Turn the items from the line containing "Given: Click the" through the line containing "Looking at the screenshot, I should tap(113, 68)." into a JSON list of strings, one string per line, with blank lines omitted. Leave the pictures out of your answer.

——————————

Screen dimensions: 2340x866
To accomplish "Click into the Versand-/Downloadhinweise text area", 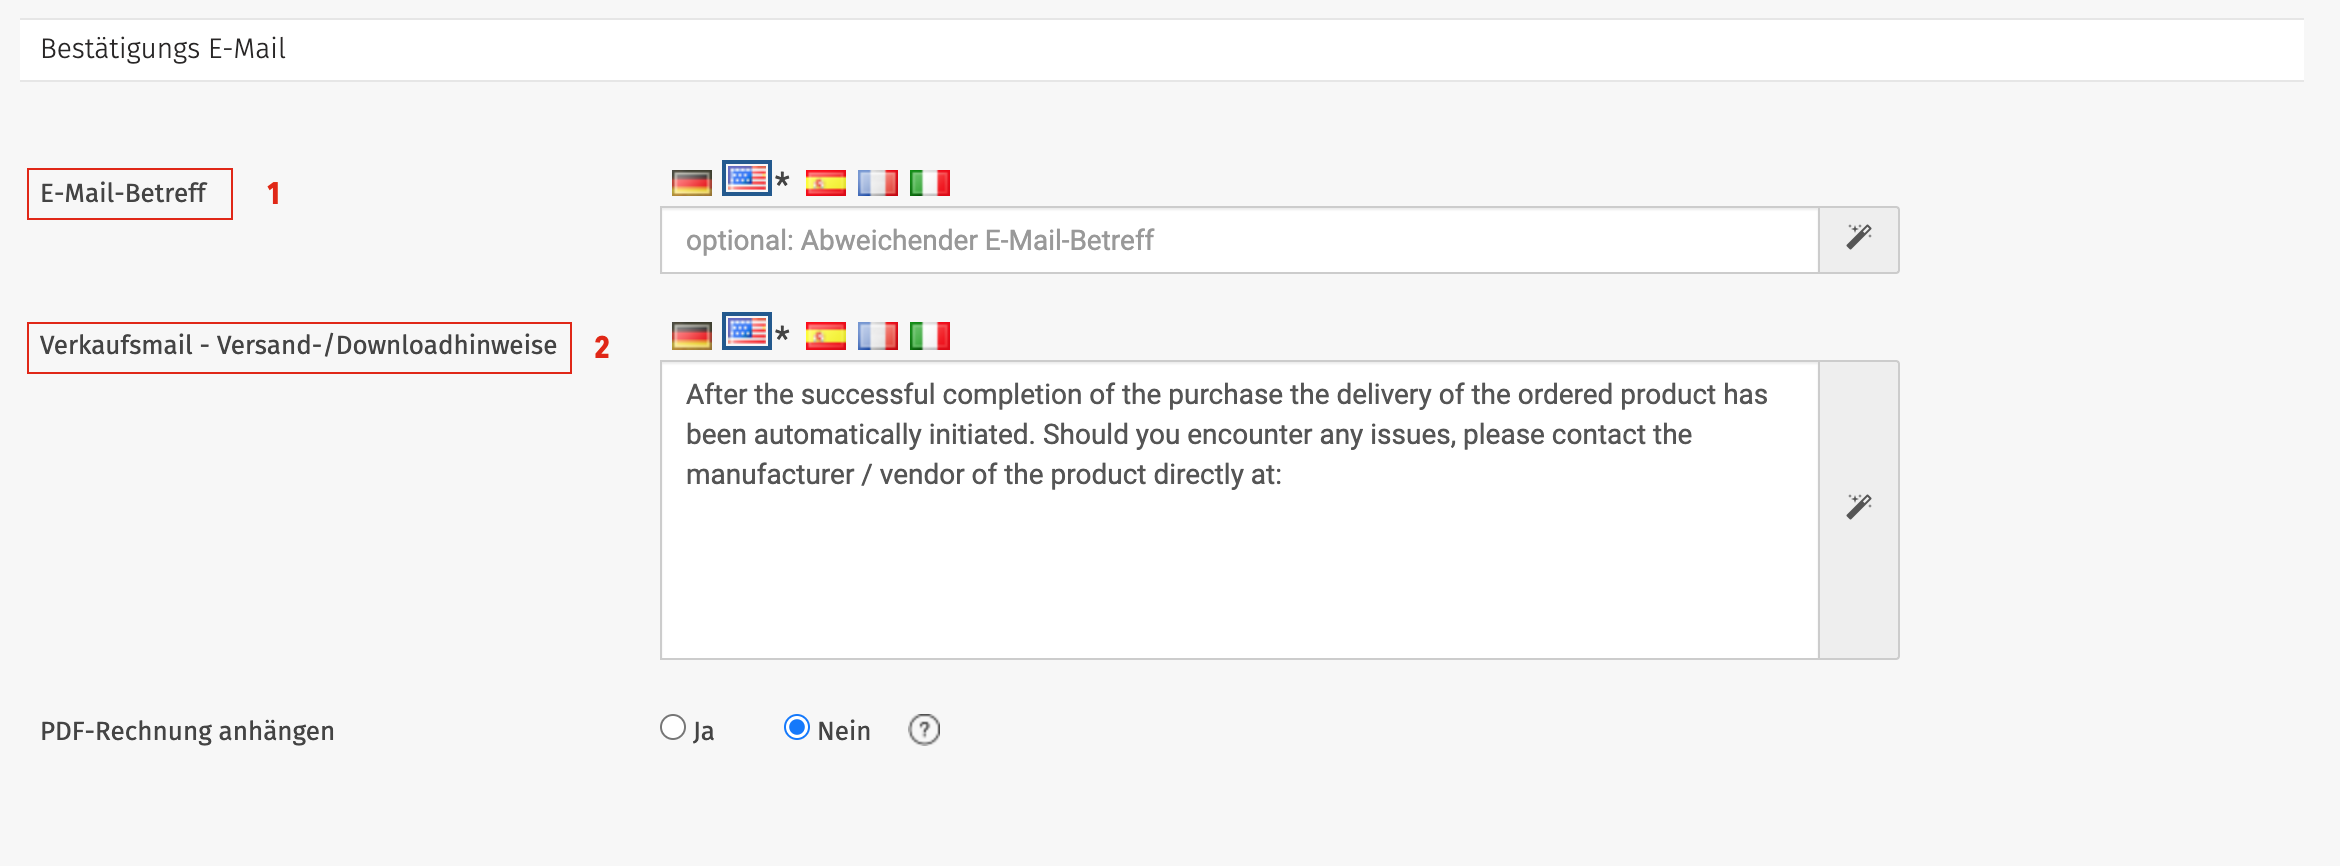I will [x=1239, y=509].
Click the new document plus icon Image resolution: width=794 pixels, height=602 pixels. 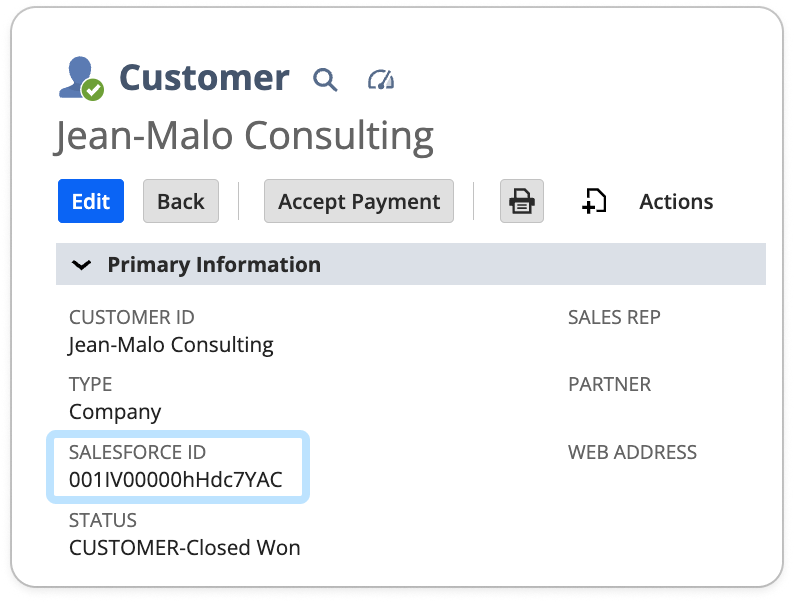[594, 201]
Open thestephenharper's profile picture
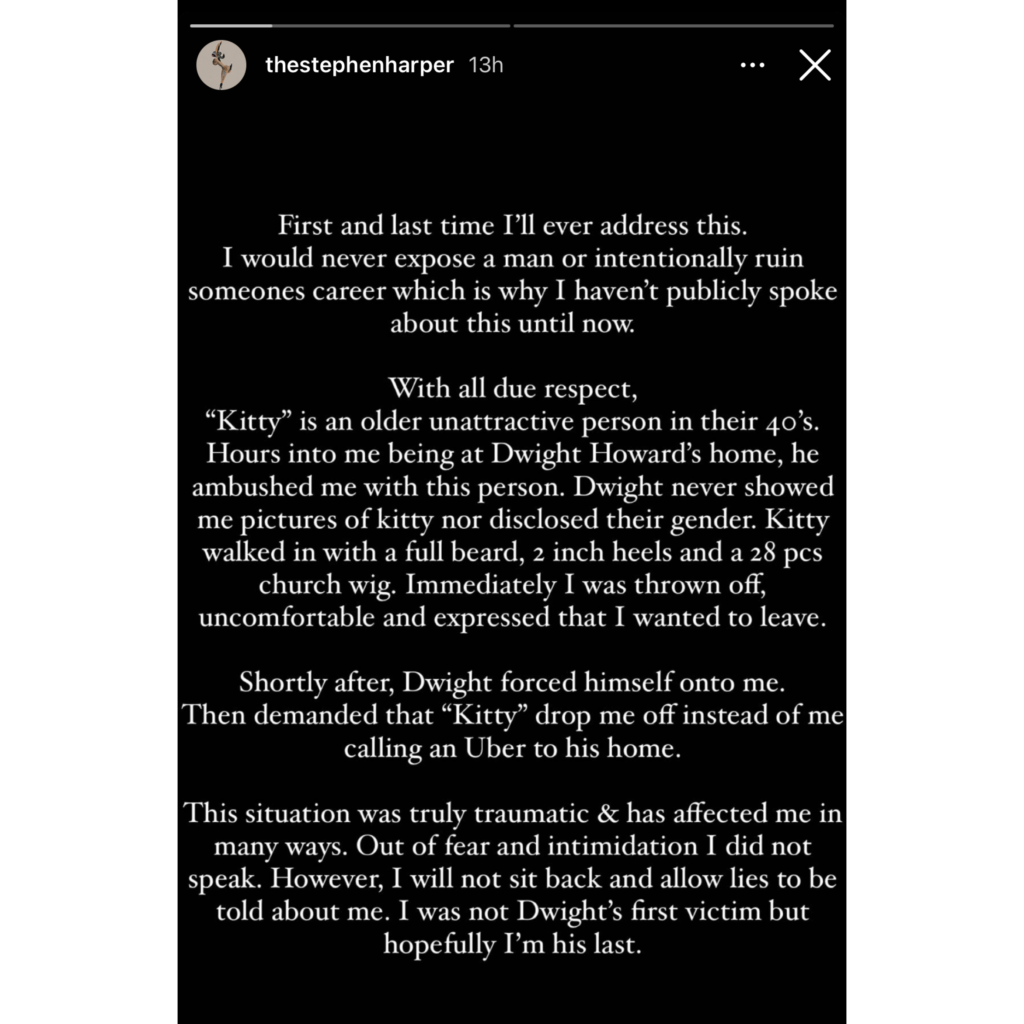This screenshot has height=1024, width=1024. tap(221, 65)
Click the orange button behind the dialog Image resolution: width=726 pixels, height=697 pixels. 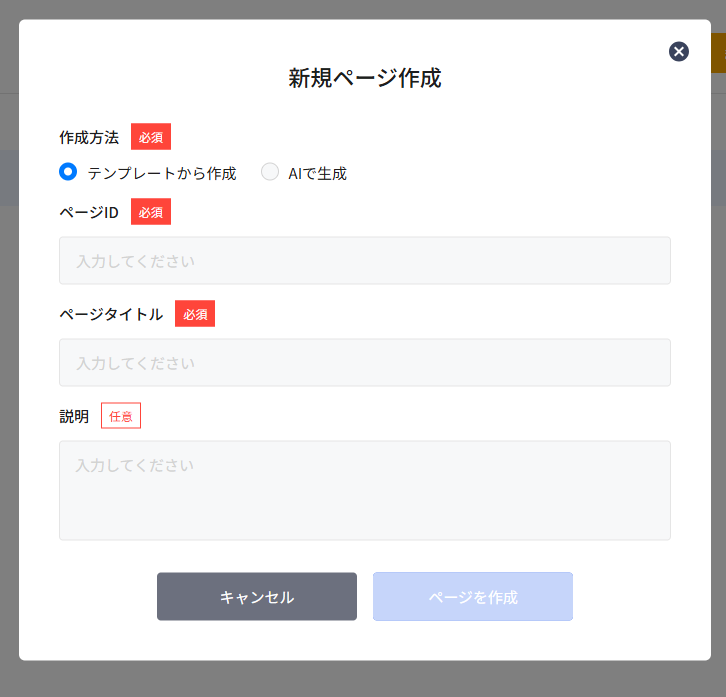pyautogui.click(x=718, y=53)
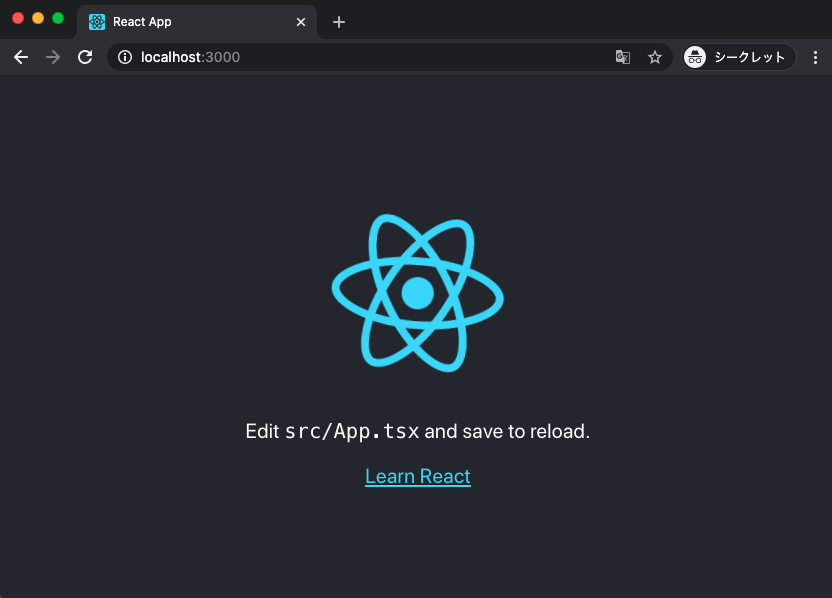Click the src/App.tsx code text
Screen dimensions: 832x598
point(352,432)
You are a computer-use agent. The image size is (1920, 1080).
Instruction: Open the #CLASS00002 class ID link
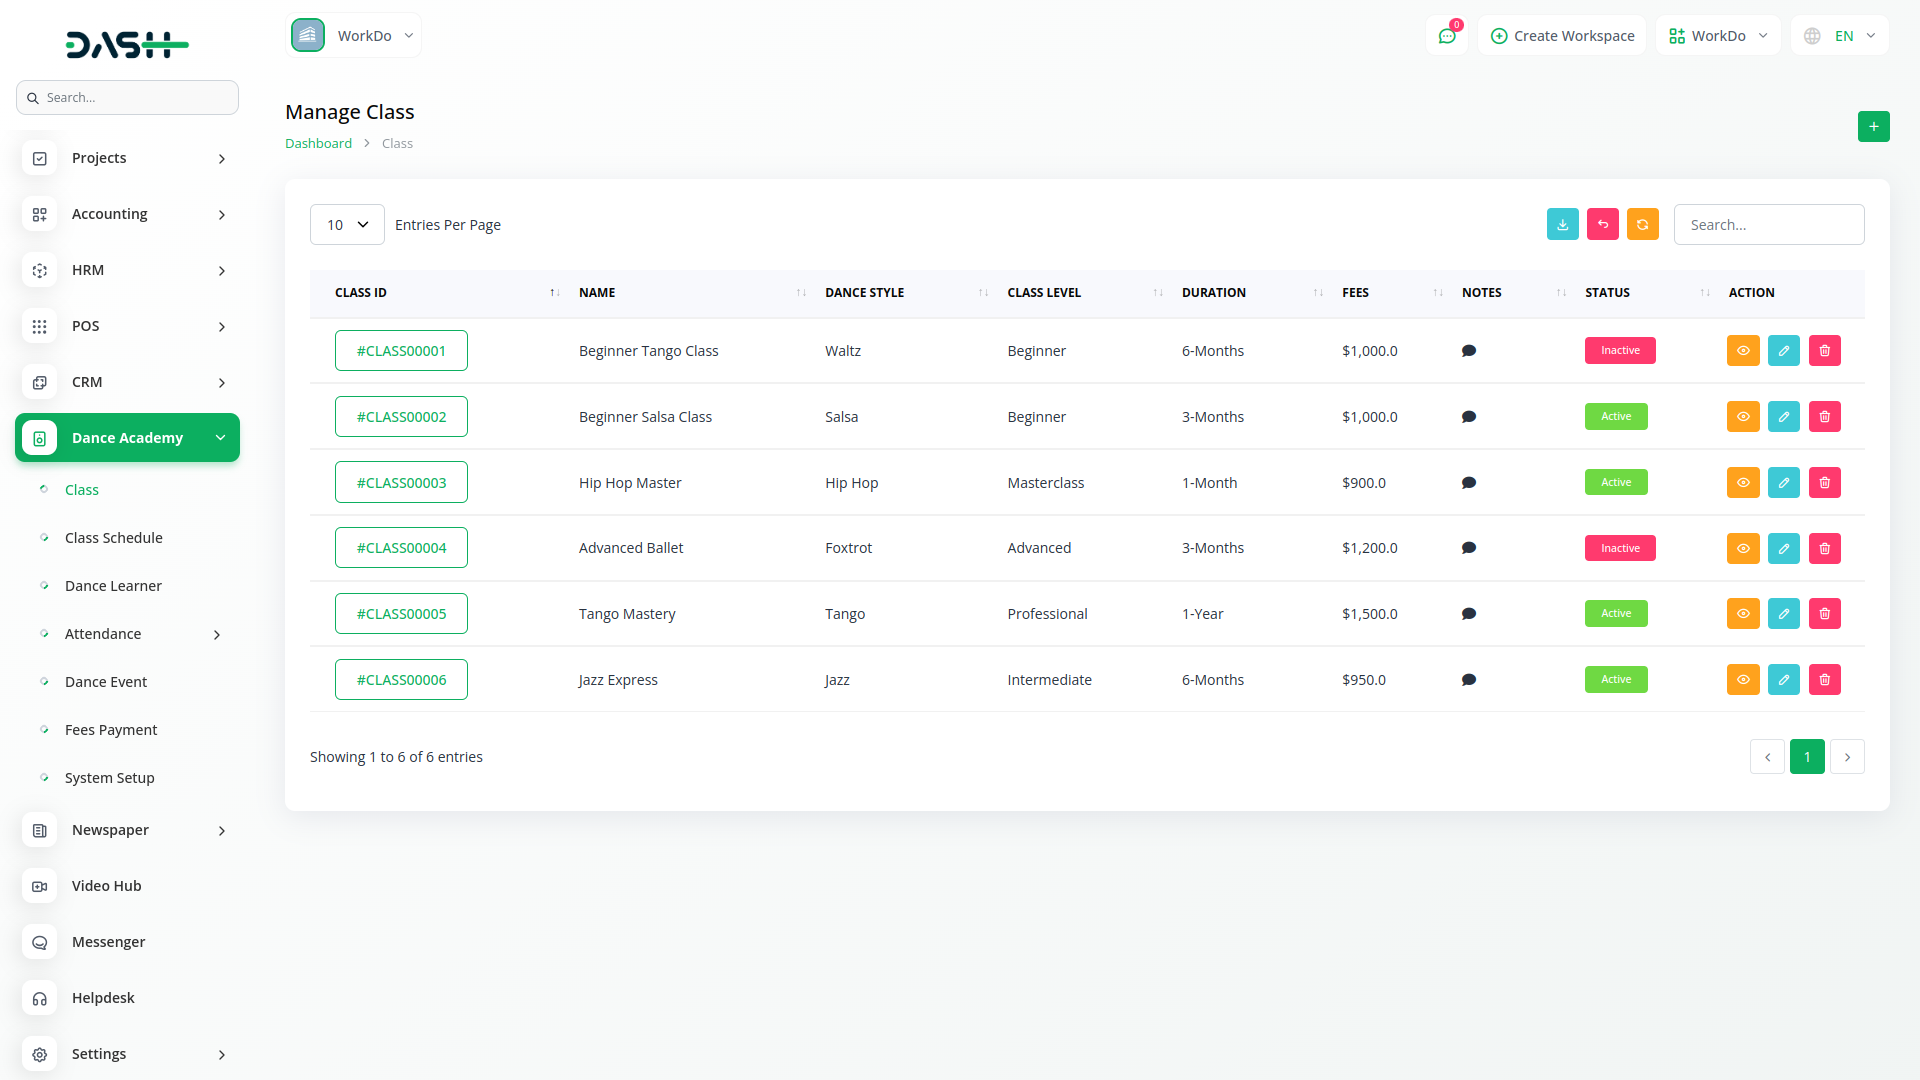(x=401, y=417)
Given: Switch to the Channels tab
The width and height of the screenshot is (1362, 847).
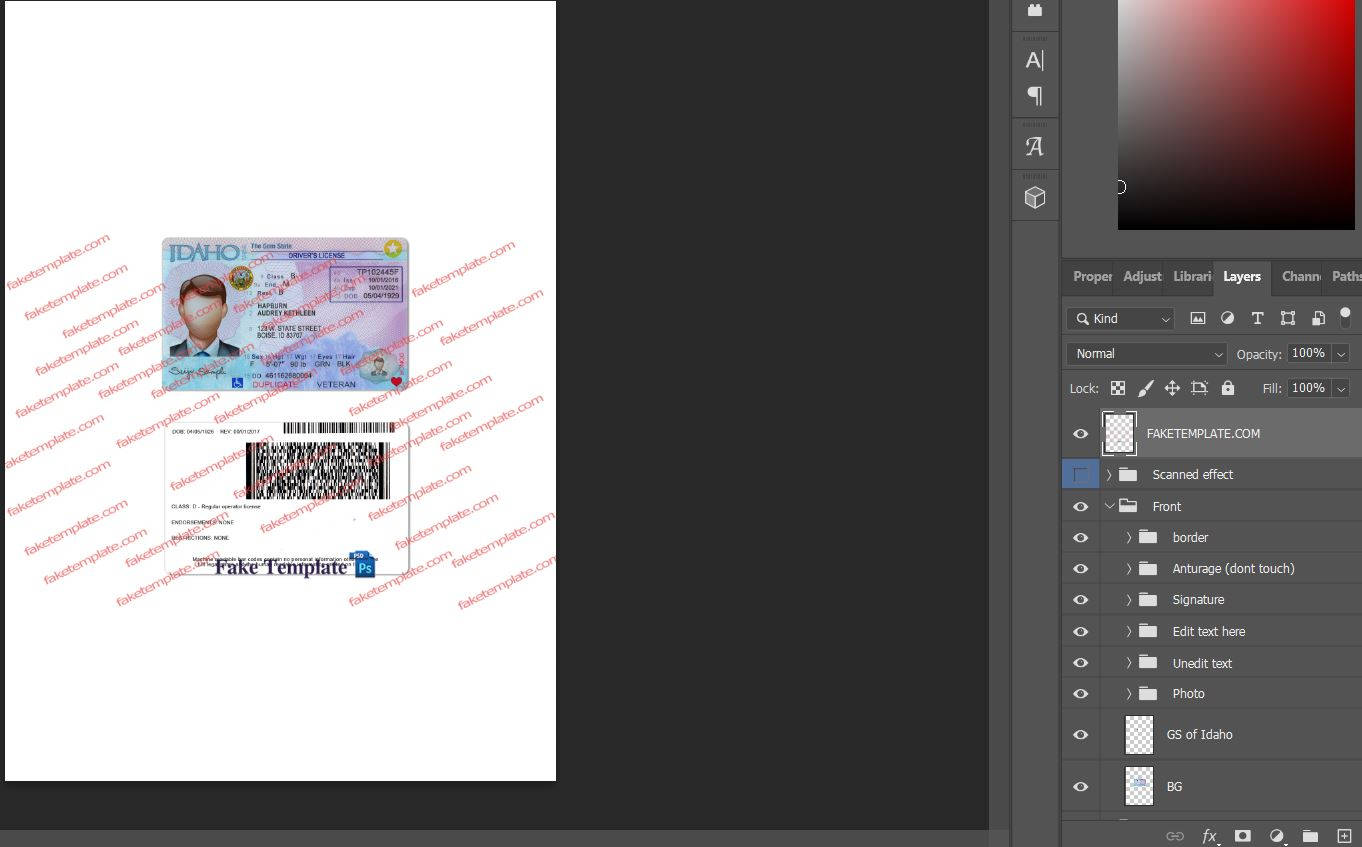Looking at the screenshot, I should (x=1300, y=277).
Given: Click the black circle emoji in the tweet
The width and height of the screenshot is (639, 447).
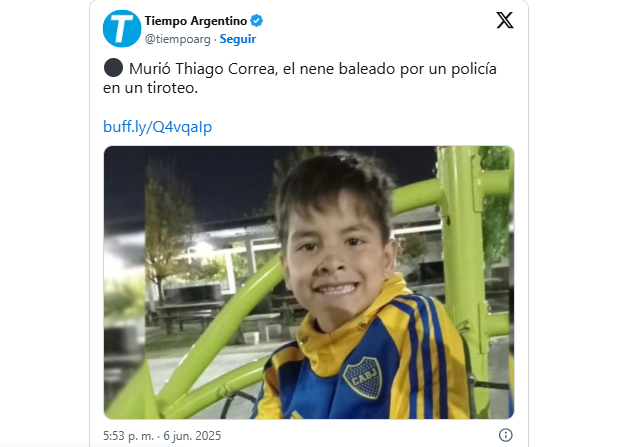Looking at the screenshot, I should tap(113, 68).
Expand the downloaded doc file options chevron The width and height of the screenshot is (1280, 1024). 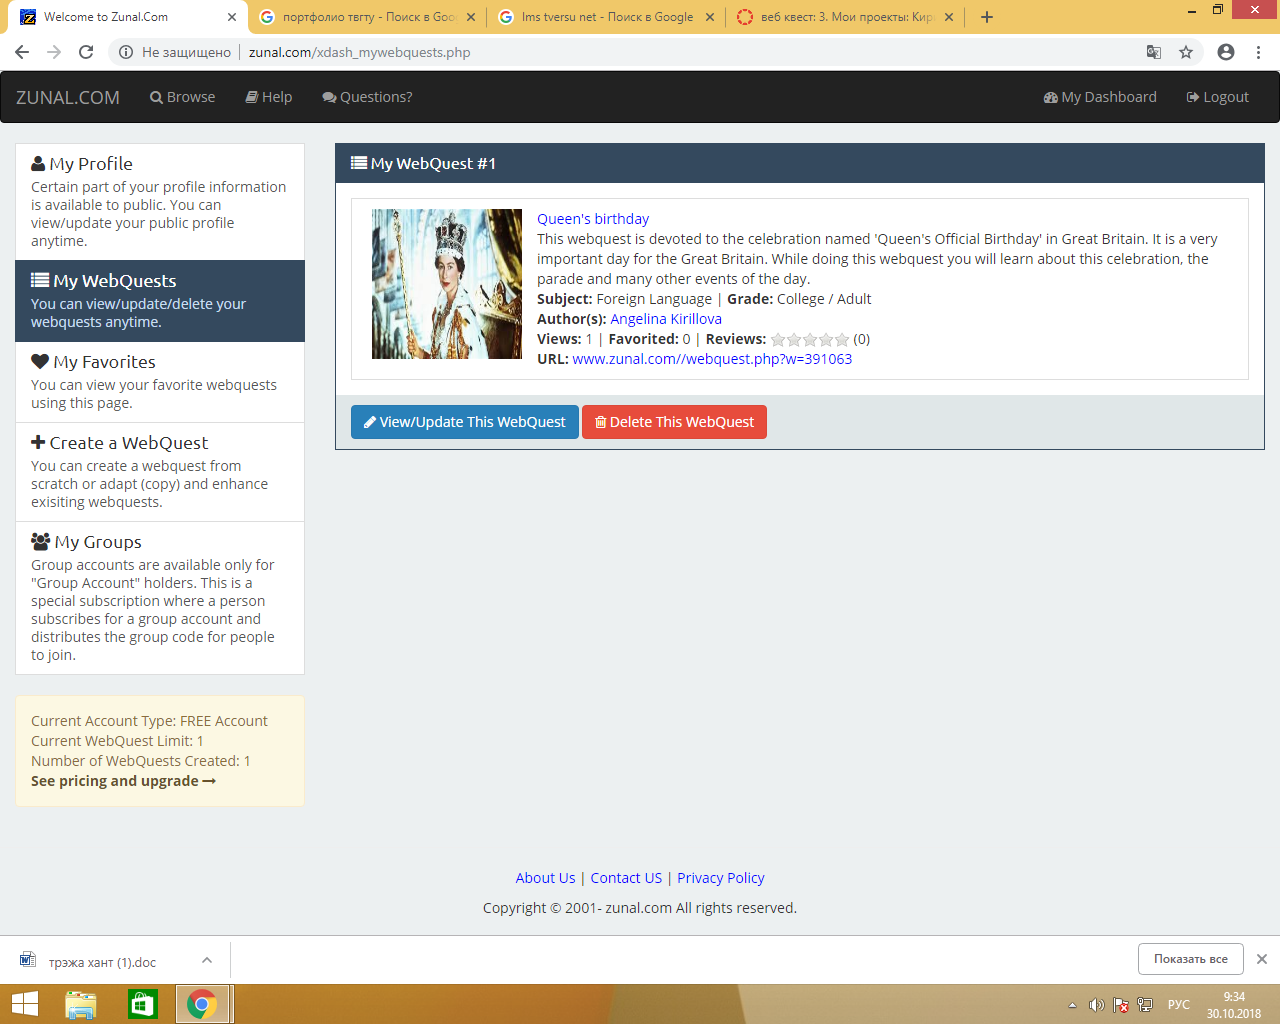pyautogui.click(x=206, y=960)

——————————

→ **SOLUTION**
[
  "Given: Click the black circle emoji in the tweet",
  "The width and height of the screenshot is (639, 447).",
  "Looking at the screenshot, I should tap(113, 68)."
]